Сабина была благодарна родителям. В который раз она заставляла их разбираться в вопросах, в которых и сама-то разобраться не могла. Они хотели, чтобы она стала архитектором, а вместо этого она клеила макеты для девелоперов, осваивающих участки за городом. Они думали, что с ее внешностью она сумеет заключить выгодный брак, а вместо этого она посвятила жизнь мужчине-гомосексуалисту.

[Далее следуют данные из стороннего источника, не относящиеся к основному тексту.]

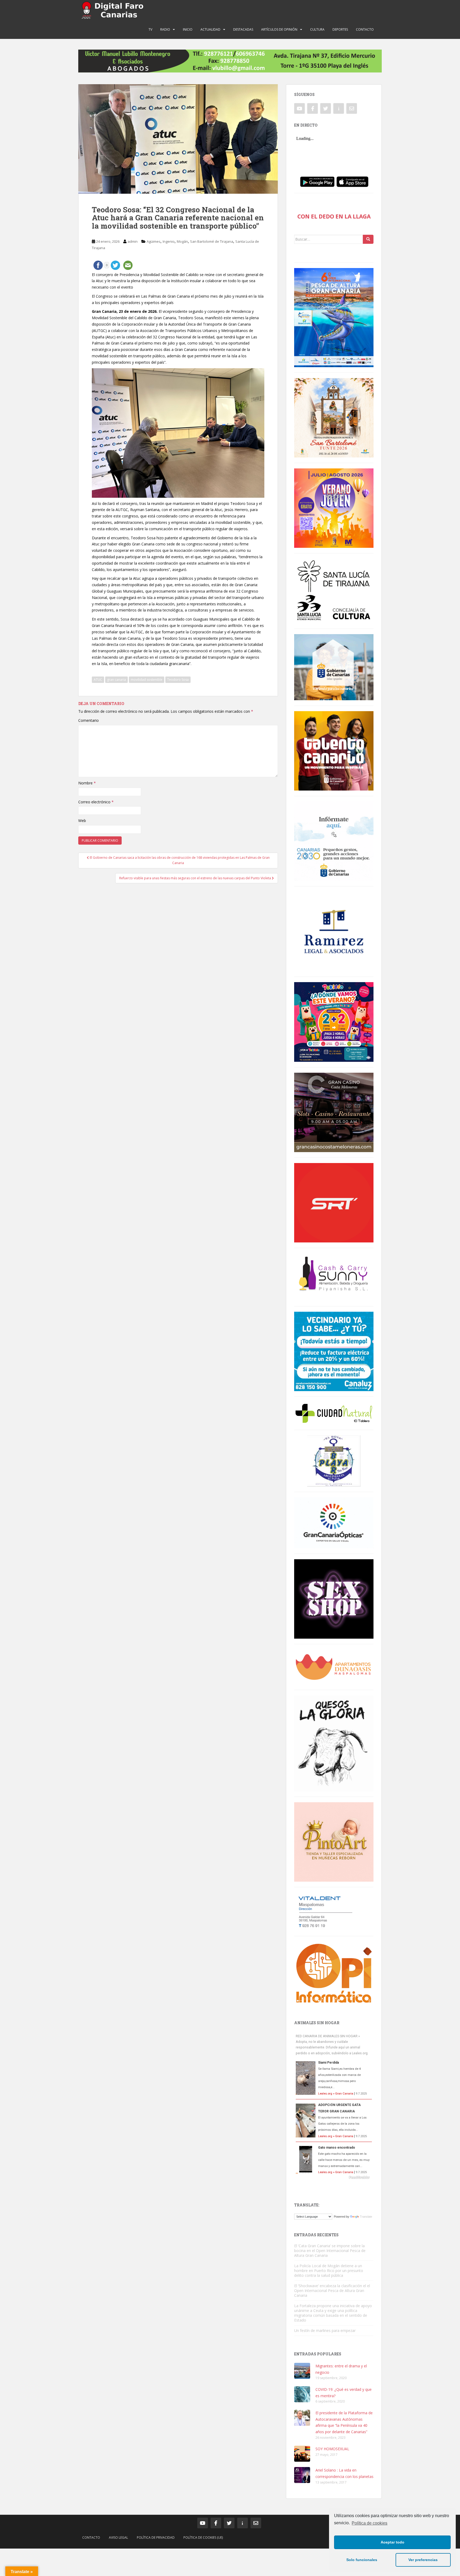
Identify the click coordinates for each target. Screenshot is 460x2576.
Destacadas (243, 29)
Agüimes (154, 241)
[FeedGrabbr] (333, 2177)
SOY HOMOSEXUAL (332, 2448)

Сколько лет они воевали с ней, страдали, не разговаривали, но теперь все это отошло далеко в прошлое, все резкие слова были прощены и забыты. Парсифаль приходил к ним на каждый шабат, на каждый Песах и День благодарения. У него было свое место за столом, и на столе всегда были печенья макарон, потому что однажды он обронил, что обожает их. Парсифаль помогал матери Сабины клеить обои на кухне и научил ее отца крайне хитроумному карточному фокусу, которым тот потом восхищал и озадачивал друзей. На свадьбе родители Сабины стояли вместе с ними под хупой и плакали, если и не от счастья, то уж от любви наверняка. Обстоятельств их брака, твердила мать, они не одобряют, но избранник дочери им нравился всегда.

– Мы не уйдем отсюда, пока ты что-нибудь не съешь, – сказала мать Сабине. – Если будешь продолжать так себя вести, ты попросту растаешь.

Мимо скользили официантки с кофейниками. Дарили старикам отраду и счастье. Метрдотель принес Сабине кусок шоколадного торта, который она не просила, и дал понять, что она может оставаться за столом хоть до скончания века.



Вечером Роджер заверил ее по телефону, что он согласен – никаких проблем, пообщаться с родными Парсифаля с тем же успехом может и он.

– Но что если они пожелают связаться с вами?

– Не пожелают, – сказала Сабина. – Кому охота бередить старые раны!

– Но я должен знать, как себя вести, если они попросят меня об этом.

На задней обложке телефонной книги Сабина рисовала черный цилиндр. Немного подумав, она поместила туда Кроля.